Below is a listing of appeals heard by the Supreme Court of South Australia in relation to payroll tax matters since May 1980.
Date of Decision
16 October 2019
The appeal against a decision of a Judge (The Honourable Justice Blue) of the Supreme Court dismissing an appeal against the disallowance of an objection which refused to recognise South Australian Employers’ Chamber of Commerce and Industry Incorporated (“Business SA”) as exempt from payroll tax under the charitable purpose exemption in section 48 of the Payroll Tax Act 2009 and declined to order a refund of payroll tax paid was unanimously dismissed.
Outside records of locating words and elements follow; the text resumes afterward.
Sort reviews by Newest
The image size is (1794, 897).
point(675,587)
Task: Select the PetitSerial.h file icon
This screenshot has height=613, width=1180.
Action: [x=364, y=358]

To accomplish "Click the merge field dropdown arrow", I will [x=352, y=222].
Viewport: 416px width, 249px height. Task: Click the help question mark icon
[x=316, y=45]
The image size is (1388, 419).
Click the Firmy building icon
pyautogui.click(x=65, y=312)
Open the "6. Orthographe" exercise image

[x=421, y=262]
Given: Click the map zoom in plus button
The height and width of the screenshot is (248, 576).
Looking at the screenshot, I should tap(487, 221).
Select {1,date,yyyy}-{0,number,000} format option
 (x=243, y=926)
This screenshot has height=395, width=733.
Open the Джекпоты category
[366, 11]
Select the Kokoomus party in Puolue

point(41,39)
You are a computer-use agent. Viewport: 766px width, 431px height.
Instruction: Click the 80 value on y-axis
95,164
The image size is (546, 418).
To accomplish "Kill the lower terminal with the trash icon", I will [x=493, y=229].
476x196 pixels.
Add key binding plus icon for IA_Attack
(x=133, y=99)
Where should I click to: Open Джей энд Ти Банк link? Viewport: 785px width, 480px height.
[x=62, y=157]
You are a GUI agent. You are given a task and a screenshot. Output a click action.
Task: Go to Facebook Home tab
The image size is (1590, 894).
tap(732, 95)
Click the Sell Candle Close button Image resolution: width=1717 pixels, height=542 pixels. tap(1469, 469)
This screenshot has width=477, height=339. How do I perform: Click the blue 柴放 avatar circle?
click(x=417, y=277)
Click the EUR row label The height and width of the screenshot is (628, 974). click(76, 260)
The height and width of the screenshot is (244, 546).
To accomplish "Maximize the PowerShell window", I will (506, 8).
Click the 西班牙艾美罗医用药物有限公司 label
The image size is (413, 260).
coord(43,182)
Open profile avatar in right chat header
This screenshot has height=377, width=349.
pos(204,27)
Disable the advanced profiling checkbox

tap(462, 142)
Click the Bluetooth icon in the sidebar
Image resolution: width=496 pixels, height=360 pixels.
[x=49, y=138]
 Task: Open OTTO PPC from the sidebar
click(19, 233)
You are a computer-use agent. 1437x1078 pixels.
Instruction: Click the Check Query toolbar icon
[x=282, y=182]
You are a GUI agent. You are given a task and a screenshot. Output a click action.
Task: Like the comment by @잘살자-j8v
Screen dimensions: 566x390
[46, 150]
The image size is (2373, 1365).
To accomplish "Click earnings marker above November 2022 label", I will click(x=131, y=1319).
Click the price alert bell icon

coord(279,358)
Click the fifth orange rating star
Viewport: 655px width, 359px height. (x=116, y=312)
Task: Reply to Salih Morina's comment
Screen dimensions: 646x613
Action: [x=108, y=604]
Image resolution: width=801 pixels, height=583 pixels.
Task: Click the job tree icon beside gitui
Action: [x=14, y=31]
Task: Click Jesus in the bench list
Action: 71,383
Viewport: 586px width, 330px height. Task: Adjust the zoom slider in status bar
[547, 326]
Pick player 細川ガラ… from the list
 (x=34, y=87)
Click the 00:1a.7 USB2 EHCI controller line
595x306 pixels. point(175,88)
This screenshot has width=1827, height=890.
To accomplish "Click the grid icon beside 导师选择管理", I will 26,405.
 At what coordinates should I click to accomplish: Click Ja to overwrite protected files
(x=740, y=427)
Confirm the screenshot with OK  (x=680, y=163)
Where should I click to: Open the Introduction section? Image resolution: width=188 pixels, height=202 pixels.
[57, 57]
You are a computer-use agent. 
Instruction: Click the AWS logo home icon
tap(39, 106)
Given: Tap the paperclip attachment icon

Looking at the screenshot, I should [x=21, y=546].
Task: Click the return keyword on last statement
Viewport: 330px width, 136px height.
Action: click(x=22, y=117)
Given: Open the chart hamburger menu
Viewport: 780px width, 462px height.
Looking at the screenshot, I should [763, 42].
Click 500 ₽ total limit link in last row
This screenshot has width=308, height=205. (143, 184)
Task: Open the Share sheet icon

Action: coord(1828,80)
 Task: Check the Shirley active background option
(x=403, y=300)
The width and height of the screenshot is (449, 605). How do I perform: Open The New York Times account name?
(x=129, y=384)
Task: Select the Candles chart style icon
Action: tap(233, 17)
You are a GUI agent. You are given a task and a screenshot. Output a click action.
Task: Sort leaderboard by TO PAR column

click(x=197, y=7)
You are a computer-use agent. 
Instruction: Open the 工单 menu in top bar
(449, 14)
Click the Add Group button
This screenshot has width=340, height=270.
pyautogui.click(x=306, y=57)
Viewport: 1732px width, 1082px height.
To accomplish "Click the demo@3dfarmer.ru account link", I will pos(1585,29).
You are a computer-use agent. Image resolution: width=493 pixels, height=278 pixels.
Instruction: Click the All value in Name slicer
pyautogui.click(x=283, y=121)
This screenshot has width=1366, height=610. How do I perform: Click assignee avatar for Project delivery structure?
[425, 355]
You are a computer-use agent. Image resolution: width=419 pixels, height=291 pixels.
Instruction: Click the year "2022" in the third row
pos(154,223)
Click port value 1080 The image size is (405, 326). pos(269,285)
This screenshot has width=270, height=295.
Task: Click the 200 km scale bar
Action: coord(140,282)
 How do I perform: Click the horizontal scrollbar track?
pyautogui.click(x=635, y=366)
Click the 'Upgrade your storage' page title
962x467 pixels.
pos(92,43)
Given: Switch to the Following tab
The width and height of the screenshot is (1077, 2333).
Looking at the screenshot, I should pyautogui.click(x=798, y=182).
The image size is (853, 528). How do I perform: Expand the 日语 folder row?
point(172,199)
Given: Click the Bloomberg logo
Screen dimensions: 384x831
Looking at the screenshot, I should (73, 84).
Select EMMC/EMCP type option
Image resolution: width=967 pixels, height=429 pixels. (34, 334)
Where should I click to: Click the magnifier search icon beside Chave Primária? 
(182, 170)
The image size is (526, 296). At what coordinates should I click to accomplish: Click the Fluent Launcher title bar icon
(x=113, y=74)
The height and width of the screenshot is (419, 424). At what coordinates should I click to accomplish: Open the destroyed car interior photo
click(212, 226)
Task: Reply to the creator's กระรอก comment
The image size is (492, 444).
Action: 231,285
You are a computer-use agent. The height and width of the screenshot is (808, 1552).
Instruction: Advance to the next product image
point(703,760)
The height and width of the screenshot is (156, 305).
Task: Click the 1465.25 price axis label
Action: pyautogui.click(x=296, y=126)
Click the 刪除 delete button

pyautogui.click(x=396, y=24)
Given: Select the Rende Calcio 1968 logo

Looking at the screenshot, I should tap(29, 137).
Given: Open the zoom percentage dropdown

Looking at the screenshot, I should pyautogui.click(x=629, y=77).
In dismissing Business SA’s appeal, The Honourable Chief Justice Kourakis, The Honourable Justice Stanley and The Honourable Justice Parker of The Full Court of The Supreme Court of South Australia held:
The meaning of the term “trade and commerce” is extremely broad, and its participants include businesses, workers, consumers and governments. The interests of businesses, workers and consumers will not always coincide. The interests of business are not entirely synonymous with the advancement of trade and commerce. Blue J did not err by drawing a false dichotomy between the advancements of the interests of business and the advancement of trade and commerce. The first and second fundamental errors alleged by Business SA are not made out.
Where an institution carries on many diverse activities, it will often be necessary at a preliminary stage of the analysis for a judge to divide the functions or activities into discrete but coherent groups. The approach taken by Blue J was both appropriate and necessary because Business SA carried out a very diverse range of activities. After Blue J determined whether or not the activity carried on by each functional grouping had a charitable purpose, Blue J proceeded to consider the situation on an overall or holistic basis. The third fundamental error alleged by Business SA is not made out.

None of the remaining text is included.